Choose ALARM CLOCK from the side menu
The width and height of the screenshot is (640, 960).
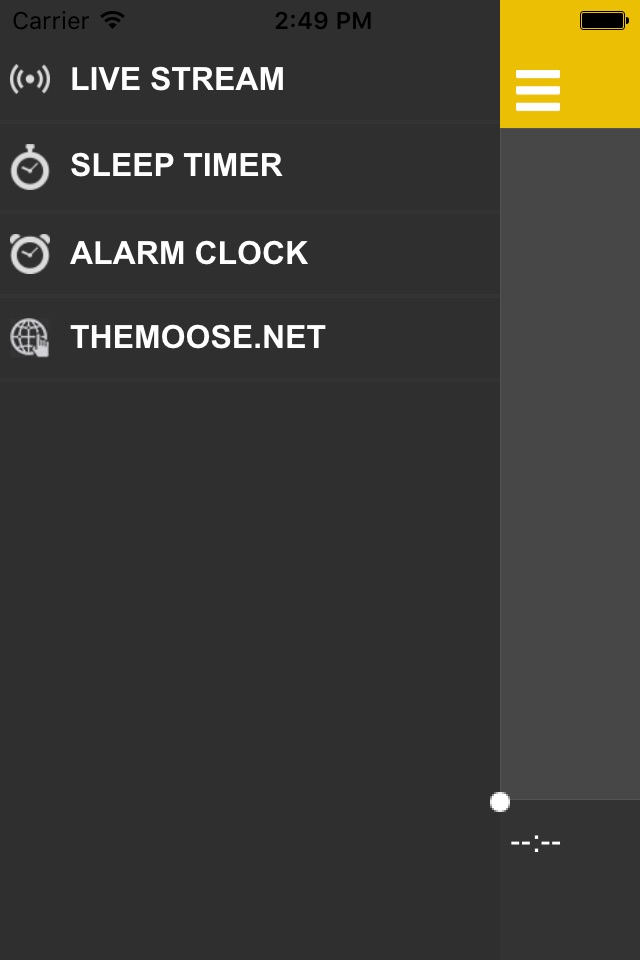tap(189, 252)
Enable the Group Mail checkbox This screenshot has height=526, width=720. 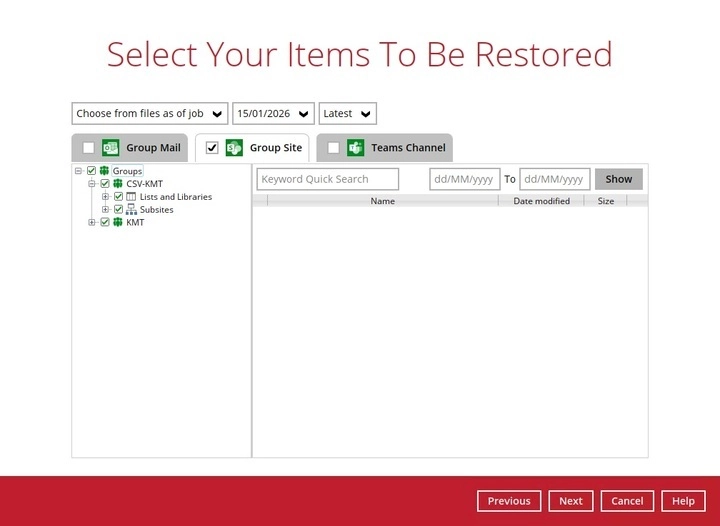pos(89,148)
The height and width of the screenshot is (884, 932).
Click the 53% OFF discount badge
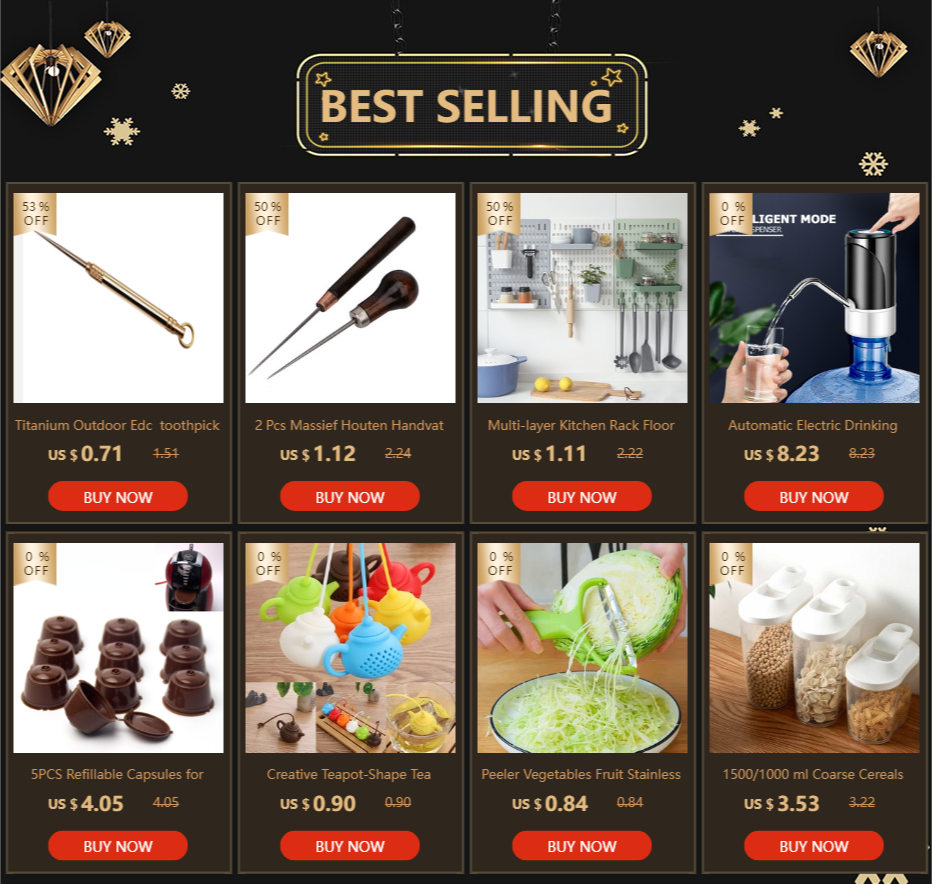[34, 213]
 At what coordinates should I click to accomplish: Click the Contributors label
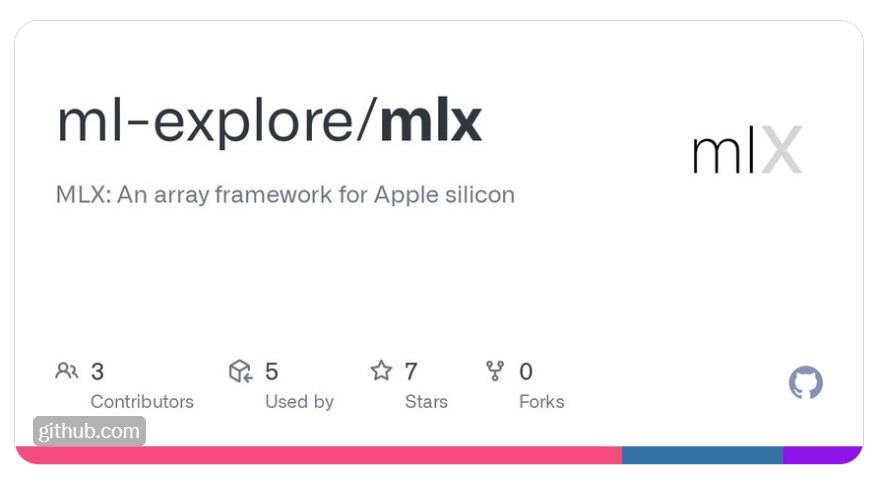142,402
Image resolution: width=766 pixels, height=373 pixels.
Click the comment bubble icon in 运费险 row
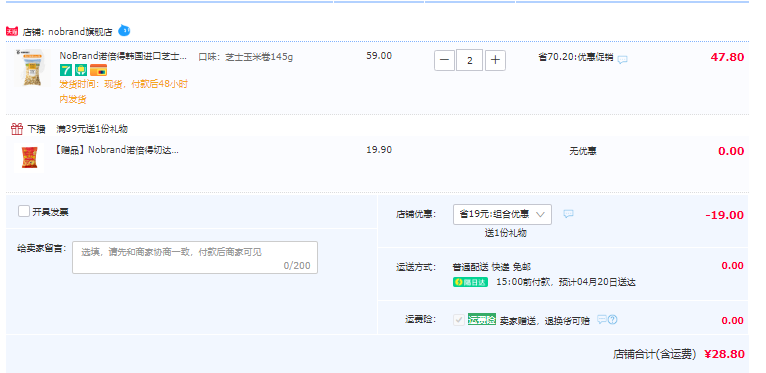602,319
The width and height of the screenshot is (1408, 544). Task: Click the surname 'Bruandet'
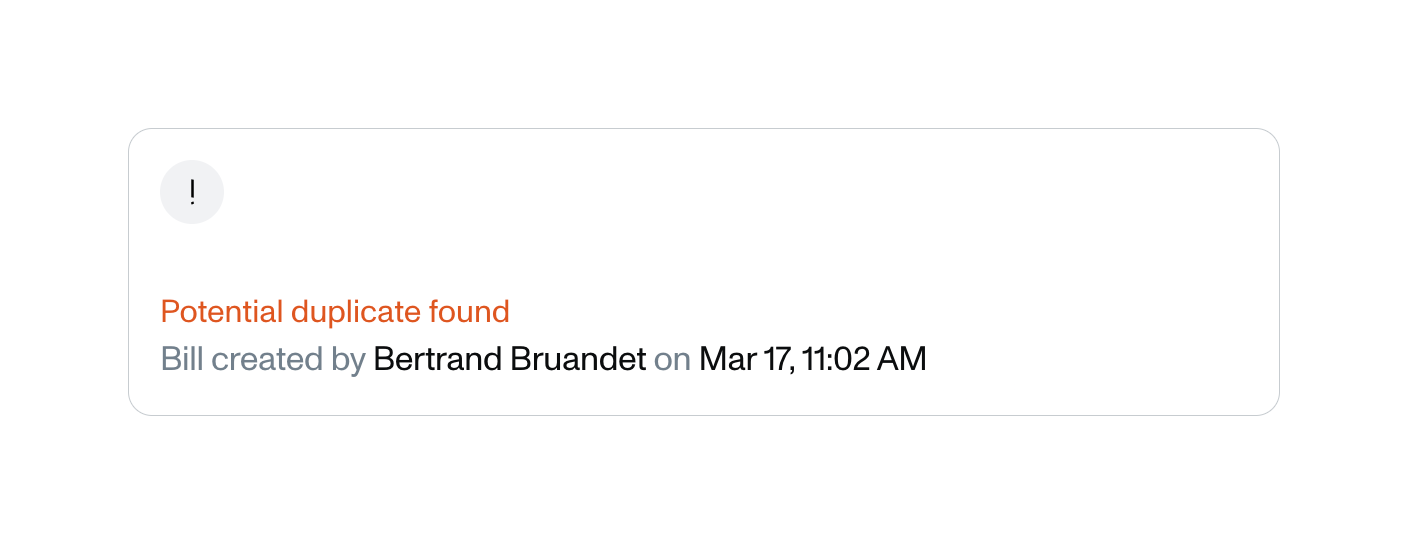pyautogui.click(x=578, y=359)
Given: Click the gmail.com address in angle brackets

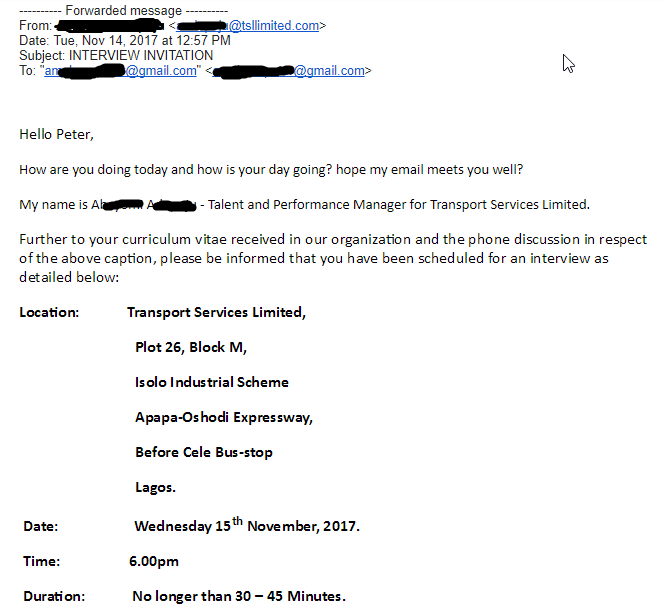Looking at the screenshot, I should pos(288,70).
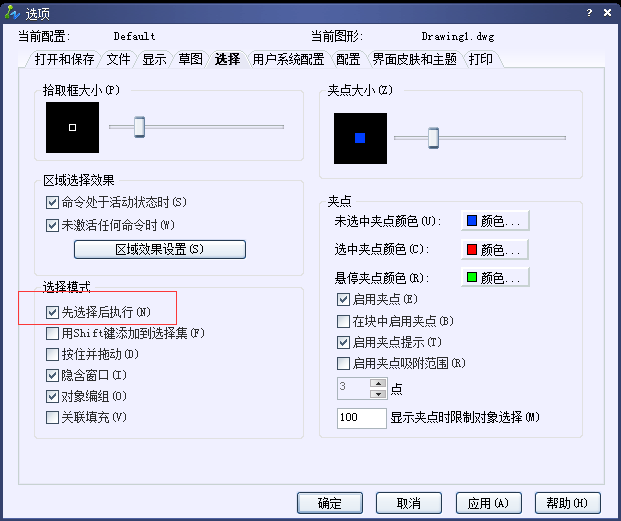Viewport: 621px width, 521px height.
Task: Click the help question mark in title bar
Action: point(589,13)
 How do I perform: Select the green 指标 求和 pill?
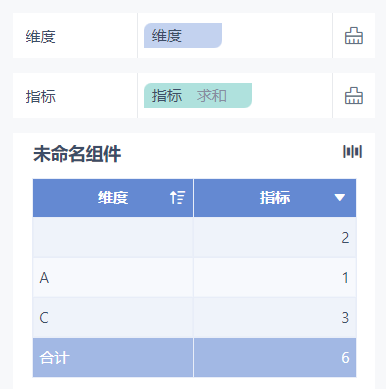click(198, 95)
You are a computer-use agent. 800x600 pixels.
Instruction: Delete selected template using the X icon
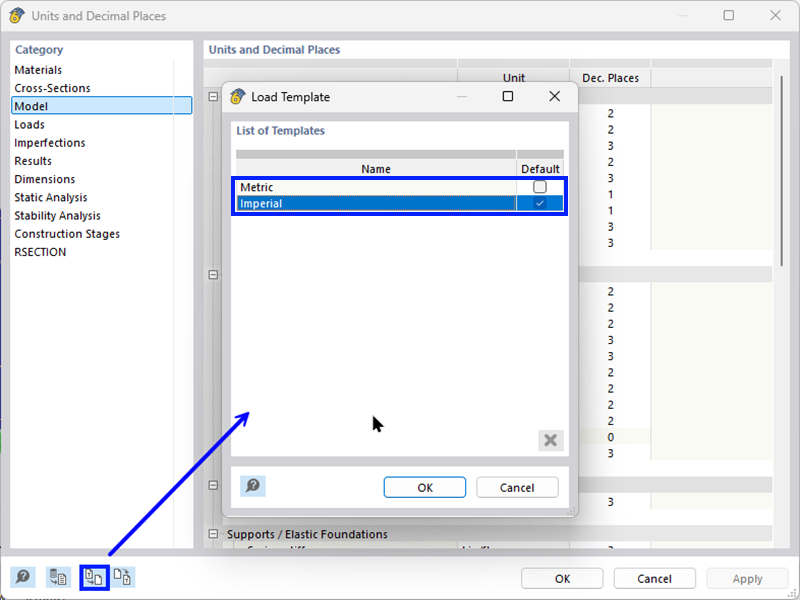tap(550, 440)
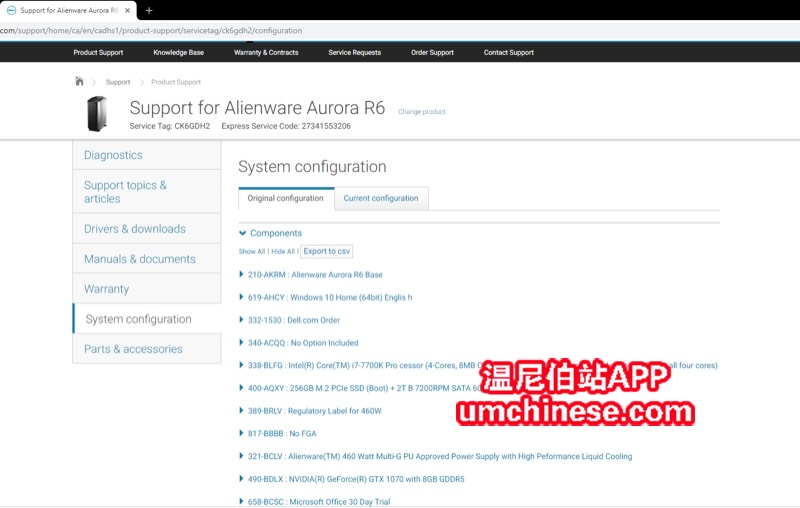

########################################

TASK INSTRUCTIONS:
Go through the records and copy each line with "pixels" in it.

TASK RESPONSE:
Image resolution: width=766 pixels, height=373 pixels.
You are a computer-use agent. 800x600 pixels.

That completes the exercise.